Excess electron states
Ken Jordan: Orbitals associated with excess electron states in water clusters. Results from a model Hamiltonian approached developed in the Jordan group.
Karl Johnson: Gases (CO, CO2, and H2) entering the mouth of a metal organic framework nanoporous sorbent. Oxygen atoms are red, carbons are gray, hydrogens are white.
Daniel Zuckerman: An ensemble of polypeptides configurations can be generated by a computer process of “combinatorial growth.” Such a growth process avoids the dynamical bottlenecks of conventional simulations, which can be severe.
Inter-Bone Spacing of Anatomical Joints
Liz Marai: Visualizing dynamic changes in the inter-bone spacing of anatomical joints. Such visualizations help orthopedists discover the mechanism through which badly-healed injuries can lead to a degenerative disease like arthritis.
Polythiophene Undergoing Electron Transfer
Geoff Hutchison: Schematic of a polythiophene undergoing electron transfer to a C60 molecule in a plastic solar cell. Computational studies of the electronic properties of this polythiophene suggest the potential for highly efficient devices.
Lillian Chong: The Chong Lab uses simulations to study protein dynamics. Shown are snapshots from a simulation exhibiting the mechanically-induced unfolding that results from the fusion of two proteins.

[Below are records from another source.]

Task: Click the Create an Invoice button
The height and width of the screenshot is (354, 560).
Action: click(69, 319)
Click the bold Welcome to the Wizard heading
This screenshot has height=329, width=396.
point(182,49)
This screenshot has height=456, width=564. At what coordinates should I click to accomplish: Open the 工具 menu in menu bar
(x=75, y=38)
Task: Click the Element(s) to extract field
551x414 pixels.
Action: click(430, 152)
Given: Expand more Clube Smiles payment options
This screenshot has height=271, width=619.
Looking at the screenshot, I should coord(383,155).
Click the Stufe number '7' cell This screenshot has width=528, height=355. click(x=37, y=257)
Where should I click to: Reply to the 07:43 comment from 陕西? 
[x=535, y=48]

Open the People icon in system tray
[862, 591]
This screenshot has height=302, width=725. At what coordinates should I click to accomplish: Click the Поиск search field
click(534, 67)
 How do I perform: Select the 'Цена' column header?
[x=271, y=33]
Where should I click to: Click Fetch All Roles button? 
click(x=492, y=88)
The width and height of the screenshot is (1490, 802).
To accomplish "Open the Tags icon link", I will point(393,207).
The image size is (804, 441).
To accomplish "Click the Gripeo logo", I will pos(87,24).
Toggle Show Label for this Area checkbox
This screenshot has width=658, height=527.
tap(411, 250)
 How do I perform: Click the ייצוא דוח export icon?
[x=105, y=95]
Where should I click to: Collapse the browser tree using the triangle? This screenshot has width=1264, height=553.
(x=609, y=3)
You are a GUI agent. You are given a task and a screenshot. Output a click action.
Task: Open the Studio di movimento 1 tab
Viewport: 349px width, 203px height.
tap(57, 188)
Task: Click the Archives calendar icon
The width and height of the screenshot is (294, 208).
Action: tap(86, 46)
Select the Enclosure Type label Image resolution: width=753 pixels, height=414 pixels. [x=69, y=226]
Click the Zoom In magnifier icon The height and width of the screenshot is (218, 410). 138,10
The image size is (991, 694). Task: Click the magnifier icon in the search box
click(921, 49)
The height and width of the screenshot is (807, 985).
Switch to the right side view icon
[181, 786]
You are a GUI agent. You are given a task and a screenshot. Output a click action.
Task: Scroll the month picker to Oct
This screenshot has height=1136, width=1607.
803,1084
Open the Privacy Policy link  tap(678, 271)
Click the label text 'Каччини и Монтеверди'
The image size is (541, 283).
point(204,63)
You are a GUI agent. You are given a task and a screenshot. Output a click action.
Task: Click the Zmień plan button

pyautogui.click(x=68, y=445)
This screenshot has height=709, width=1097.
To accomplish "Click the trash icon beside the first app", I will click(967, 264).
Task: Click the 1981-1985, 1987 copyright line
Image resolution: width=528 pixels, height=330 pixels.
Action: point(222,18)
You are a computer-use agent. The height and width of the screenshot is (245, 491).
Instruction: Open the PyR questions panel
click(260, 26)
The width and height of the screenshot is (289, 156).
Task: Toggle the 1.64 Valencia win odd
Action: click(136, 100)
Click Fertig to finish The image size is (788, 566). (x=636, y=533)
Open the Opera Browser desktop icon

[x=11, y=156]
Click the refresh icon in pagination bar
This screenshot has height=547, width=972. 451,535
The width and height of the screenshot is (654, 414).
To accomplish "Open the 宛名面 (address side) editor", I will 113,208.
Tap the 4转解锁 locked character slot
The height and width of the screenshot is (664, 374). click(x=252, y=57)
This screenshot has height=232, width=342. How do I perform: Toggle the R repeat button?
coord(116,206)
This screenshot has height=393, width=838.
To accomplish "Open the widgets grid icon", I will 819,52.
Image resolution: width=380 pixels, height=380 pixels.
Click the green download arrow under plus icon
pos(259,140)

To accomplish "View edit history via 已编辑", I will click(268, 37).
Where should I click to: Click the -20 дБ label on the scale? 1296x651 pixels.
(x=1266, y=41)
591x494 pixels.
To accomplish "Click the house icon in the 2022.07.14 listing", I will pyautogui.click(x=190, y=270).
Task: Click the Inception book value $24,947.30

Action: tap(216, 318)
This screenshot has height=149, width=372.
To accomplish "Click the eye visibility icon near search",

Peyman Givi: Modeling turbulence to build more efficient engines. Load balancing at an instance of time during the simulation. 3D turbulent scalar fields (rendered on top left) affect CPU load distribution over solution domain.
H2S, H2Se, and AsH3
Karl Johnson: H2S, H2Se, and AsH3 contaminants adsorbing on a metal oxide surface, Zn2TiO4(010). Sulfur atoms are yellow, selenium orange, arsenic purple, hydrogen white, oxygen red, titanium silver, and zinc atoms are blue.
Understanding genetic components of human disease
The Barmada lab uses data-intensive high-throughput technologies such as microarray-based SNP genotyping and whole exome/whole genome sequencing to investigate the relationship between genetic variation and inherited diseases or traits.